The German, Austrian, and Russian shepherds stay the whole summer with their flocks, but as a class, are nevertheless remarkably subject to pulmonary diseases, and for the following reason: They pass the night in a Schaefer-huette, a sort of ambulance-box, eight feet by four, and six feet high, without windows, but with a tight-fitting sliding door. This door the ill-advised proprietor shuts after dark, and breathes all night the azotized air of his Black Hole of Calcutta on wheels. In the morning he awakens with a hacking cough, superadded to profuse perspiration, and a feeling of nausea. The air of the mountains gradually relieves the other symptoms, but not the cough, which finally becomes chronic. And, with exquisite facilities for the attainment of a patriarchal longevity, the slave of the night-air superstition thus dies in the forenoon of his life.

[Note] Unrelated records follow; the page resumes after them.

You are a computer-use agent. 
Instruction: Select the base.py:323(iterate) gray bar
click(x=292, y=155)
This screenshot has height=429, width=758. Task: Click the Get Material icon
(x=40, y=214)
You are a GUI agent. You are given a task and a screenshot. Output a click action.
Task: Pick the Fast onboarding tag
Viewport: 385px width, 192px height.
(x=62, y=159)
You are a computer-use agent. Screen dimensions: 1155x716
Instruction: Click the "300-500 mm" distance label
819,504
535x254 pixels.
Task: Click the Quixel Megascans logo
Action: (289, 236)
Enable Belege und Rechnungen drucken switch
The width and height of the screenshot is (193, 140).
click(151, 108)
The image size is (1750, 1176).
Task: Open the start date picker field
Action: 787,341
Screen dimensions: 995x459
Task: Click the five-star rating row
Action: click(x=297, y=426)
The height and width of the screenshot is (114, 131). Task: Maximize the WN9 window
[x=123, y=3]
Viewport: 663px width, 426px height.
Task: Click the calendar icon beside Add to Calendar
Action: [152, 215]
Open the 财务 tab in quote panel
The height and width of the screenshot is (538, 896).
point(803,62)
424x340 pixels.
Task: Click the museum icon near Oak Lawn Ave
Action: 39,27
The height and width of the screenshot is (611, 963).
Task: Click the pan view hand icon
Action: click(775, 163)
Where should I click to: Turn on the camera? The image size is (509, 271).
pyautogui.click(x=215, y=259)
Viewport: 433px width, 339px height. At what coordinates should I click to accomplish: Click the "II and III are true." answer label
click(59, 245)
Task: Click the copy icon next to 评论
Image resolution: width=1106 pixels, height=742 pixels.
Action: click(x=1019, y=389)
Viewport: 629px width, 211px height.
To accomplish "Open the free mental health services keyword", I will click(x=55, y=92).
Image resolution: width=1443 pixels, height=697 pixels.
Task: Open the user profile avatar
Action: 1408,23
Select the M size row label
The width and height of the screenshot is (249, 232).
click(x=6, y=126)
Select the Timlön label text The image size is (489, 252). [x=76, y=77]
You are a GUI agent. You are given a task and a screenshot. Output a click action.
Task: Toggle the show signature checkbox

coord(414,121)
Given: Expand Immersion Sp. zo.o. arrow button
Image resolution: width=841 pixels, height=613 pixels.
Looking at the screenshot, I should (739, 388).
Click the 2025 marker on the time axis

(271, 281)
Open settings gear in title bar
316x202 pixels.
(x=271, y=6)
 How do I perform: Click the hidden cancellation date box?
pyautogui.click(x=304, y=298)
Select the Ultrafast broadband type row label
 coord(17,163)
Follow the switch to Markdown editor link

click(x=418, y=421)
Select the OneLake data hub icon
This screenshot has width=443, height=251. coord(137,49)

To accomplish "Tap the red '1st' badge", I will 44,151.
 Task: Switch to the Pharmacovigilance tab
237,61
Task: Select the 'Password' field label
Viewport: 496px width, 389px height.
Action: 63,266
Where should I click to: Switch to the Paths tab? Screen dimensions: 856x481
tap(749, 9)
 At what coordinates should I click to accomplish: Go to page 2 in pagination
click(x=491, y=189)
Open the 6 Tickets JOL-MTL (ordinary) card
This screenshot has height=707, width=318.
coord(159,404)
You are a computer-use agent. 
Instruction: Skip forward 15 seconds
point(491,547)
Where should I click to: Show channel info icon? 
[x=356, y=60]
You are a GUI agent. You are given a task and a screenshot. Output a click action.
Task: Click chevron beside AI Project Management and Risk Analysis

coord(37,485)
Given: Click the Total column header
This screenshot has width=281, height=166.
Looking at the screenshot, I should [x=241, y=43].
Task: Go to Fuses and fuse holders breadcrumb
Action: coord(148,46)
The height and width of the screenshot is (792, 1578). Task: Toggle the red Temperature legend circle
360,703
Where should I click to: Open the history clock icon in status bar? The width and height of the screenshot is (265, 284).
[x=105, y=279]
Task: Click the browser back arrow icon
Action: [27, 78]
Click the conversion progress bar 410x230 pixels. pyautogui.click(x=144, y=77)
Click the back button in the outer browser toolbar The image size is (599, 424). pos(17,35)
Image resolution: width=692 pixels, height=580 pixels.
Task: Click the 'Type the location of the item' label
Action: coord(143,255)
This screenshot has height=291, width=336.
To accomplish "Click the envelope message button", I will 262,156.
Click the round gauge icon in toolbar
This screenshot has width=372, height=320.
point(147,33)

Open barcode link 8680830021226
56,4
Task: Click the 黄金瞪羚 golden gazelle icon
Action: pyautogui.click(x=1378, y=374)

Cold baths—in air or water—and thorough ventilation become more necessary with every degree further south, and a Spanish army-surgeon of Santiago de Cuba a few years ago surprised the medical faculty with the success of his experiments in the artificial refrigeration of a military hospital. By means of ice-vaults and force-ventilators he cooled some of the wards to a temperature of fifty degrees Fahrenheit below that of the outdoor atmosphere, and cured not only sleeplessness and nervous prostration, but climatic fevers of all sorts, and even cholera. In the treatment of yellow fever his treatment reduced the usual death-rate four-fifths, and that in spite of the fact that his wards were overcrowded and handicapped by the lack of trained nurses.

Practical arguments of that sort will ultimately prevail against prejudice, and it may be safely predicted that hydropathic prescriptions are destined to supersede drug-mongery in the treatment of all germ-diseases, and that before the end of the present century your dwelling-houses will be artificially cooled in summer as successfully as we now warm them in winter.